Rows for locating described items:
----

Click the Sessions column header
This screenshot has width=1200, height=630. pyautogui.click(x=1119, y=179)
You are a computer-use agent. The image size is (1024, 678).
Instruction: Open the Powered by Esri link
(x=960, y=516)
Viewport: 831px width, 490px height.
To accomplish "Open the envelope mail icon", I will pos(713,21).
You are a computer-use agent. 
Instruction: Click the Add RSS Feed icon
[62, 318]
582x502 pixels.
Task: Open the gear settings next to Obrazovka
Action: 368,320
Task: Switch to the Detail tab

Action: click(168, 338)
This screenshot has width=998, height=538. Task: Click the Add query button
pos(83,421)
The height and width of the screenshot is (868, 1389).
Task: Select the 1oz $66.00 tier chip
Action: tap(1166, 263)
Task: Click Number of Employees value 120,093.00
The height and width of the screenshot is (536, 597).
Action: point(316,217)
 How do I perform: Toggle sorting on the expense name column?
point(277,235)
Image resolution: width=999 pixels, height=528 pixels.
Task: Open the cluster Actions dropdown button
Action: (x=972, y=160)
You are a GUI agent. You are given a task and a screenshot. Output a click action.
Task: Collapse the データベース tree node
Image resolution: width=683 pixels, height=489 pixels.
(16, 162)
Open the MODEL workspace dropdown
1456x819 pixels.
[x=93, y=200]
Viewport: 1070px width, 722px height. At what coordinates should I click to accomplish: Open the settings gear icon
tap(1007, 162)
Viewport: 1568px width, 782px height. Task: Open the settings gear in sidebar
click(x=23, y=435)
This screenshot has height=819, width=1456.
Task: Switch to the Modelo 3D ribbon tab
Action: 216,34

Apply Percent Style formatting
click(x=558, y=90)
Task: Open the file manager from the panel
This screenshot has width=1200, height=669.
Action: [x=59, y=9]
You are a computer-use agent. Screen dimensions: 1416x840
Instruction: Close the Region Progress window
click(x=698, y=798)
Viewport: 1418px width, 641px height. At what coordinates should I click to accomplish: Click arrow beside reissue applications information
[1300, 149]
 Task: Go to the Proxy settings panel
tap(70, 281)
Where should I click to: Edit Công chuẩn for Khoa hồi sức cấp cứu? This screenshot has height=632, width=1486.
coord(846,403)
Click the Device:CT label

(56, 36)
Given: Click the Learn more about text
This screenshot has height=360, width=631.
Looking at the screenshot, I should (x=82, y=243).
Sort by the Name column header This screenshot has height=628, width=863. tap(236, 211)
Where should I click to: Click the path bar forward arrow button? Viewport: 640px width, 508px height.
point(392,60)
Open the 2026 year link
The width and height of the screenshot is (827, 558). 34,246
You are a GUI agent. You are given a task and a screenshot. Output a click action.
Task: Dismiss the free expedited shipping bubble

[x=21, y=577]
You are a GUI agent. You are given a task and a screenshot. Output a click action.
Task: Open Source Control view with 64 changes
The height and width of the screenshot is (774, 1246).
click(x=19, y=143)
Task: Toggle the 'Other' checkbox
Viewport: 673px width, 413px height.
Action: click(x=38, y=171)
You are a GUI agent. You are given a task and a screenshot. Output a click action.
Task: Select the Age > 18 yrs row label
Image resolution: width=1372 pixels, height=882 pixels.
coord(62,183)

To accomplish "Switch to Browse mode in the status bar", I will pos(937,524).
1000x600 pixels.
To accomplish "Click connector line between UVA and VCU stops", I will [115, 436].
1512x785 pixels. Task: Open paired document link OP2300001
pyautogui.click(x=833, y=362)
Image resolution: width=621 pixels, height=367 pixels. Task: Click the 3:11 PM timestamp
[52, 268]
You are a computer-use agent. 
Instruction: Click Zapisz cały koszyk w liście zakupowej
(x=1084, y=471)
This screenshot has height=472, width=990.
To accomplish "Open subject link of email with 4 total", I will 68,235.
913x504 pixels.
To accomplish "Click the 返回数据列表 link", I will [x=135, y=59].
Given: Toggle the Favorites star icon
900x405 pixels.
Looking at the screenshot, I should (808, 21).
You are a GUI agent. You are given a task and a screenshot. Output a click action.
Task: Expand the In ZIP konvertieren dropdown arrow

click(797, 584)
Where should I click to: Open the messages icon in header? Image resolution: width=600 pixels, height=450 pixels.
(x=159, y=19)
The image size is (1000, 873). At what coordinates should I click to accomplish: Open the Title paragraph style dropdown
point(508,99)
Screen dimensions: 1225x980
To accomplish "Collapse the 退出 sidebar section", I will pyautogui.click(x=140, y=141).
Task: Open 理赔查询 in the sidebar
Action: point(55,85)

----

The task:
Reproduce verbatim the rows starting at the line containing "1512x785 pixels. Task: Open" and ending with the final row, including both.

Output below:
1512x785 pixels. Task: Open paired document link OP2300001
pyautogui.click(x=833, y=362)
Image resolution: width=621 pixels, height=367 pixels. Task: Click the 3:11 PM timestamp
[52, 268]
You are a computer-use agent. 
Instruction: Click Zapisz cały koszyk w liście zakupowej
(x=1084, y=471)
This screenshot has height=472, width=990.
To accomplish "Open subject link of email with 4 total", I will 68,235.
913x504 pixels.
To accomplish "Click the 返回数据列表 link", I will [x=135, y=59].
Given: Toggle the Favorites star icon
900x405 pixels.
Looking at the screenshot, I should (808, 21).
You are a GUI agent. You are given a task and a screenshot. Output a click action.
Task: Expand the In ZIP konvertieren dropdown arrow

click(797, 584)
Where should I click to: Open the messages icon in header? Image resolution: width=600 pixels, height=450 pixels.
(x=159, y=19)
The image size is (1000, 873). At what coordinates should I click to accomplish: Open the Title paragraph style dropdown
point(508,99)
Screen dimensions: 1225x980
To accomplish "Collapse the 退出 sidebar section", I will pyautogui.click(x=140, y=141).
Task: Open 理赔查询 in the sidebar
Action: point(55,85)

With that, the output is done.